Exercise directions |
The whole of the data is to be duplicated precisely.

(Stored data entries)
◆ ◆ ◆ ◆ ◆

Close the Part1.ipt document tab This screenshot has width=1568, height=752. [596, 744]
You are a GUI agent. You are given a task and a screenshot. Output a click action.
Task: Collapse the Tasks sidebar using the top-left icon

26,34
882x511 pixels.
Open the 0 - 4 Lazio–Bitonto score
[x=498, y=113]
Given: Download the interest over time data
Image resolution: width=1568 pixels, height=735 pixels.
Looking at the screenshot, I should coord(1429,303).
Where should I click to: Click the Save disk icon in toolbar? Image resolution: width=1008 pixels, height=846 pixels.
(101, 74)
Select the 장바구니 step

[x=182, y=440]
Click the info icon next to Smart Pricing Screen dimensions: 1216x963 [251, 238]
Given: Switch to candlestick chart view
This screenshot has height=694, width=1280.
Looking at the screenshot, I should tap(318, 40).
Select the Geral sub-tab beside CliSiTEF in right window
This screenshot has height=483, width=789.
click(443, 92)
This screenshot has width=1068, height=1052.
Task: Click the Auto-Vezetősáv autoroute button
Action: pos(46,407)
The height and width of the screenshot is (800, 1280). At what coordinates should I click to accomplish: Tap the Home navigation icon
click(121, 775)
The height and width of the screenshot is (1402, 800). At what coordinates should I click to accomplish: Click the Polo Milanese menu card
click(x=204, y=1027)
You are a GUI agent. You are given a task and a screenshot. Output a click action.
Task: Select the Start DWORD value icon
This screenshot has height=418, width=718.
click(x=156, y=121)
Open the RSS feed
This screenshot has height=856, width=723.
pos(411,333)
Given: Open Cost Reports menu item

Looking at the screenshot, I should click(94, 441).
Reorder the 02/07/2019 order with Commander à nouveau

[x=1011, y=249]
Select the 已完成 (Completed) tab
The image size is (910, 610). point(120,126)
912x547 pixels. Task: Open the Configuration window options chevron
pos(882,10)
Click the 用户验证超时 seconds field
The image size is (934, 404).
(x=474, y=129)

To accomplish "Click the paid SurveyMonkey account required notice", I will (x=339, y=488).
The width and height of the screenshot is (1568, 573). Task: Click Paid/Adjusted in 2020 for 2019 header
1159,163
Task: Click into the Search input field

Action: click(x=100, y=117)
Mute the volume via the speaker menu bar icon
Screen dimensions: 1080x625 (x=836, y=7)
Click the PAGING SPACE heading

◆ ◆ ◆ ◆ ◆

Solved exercise |
Close the Part1.ipt document tab This screenshot has width=1568, height=752. [596, 744]
You are a GUI agent. You are given a task and a screenshot. Output a click action.
Task: Collapse the Tasks sidebar using the top-left icon

26,34
882x511 pixels.
Open the 0 - 4 Lazio–Bitonto score
[x=498, y=113]
Given: Download the interest over time data
Image resolution: width=1568 pixels, height=735 pixels.
Looking at the screenshot, I should coord(1429,303).
Where should I click to: Click the Save disk icon in toolbar? Image resolution: width=1008 pixels, height=846 pixels.
(101, 74)
Select the 장바구니 step

[x=182, y=440]
Click the info icon next to Smart Pricing Screen dimensions: 1216x963 [251, 238]
Given: Switch to candlestick chart view
This screenshot has height=694, width=1280.
Looking at the screenshot, I should tap(318, 40).
Select the Geral sub-tab beside CliSiTEF in right window
This screenshot has height=483, width=789.
click(443, 92)
This screenshot has width=1068, height=1052.
Task: Click the Auto-Vezetősáv autoroute button
Action: pos(46,407)
The height and width of the screenshot is (800, 1280). At what coordinates should I click to accomplish: Tap the Home navigation icon
click(121, 775)
The height and width of the screenshot is (1402, 800). At what coordinates should I click to accomplish: Click the Polo Milanese menu card
click(x=204, y=1027)
You are a GUI agent. You are given a task and a screenshot. Output a click action.
Task: Select the Start DWORD value icon
This screenshot has height=418, width=718.
click(x=156, y=121)
Open the RSS feed
This screenshot has height=856, width=723.
pos(411,333)
Given: Open Cost Reports menu item

Looking at the screenshot, I should click(94, 441).
Reorder the 02/07/2019 order with Commander à nouveau

[x=1011, y=249]
Select the 已完成 (Completed) tab
The image size is (910, 610). point(120,126)
912x547 pixels. Task: Open the Configuration window options chevron
pos(882,10)
Click the 用户验证超时 seconds field
The image size is (934, 404).
(x=474, y=129)

To accomplish "Click the paid SurveyMonkey account required notice", I will (x=339, y=488).
The width and height of the screenshot is (1568, 573). Task: Click Paid/Adjusted in 2020 for 2019 header
1159,163
Task: Click into the Search input field

Action: click(x=100, y=117)
Mute the volume via the speaker menu bar icon
Screen dimensions: 1080x625 (x=836, y=7)
Click the PAGING SPACE heading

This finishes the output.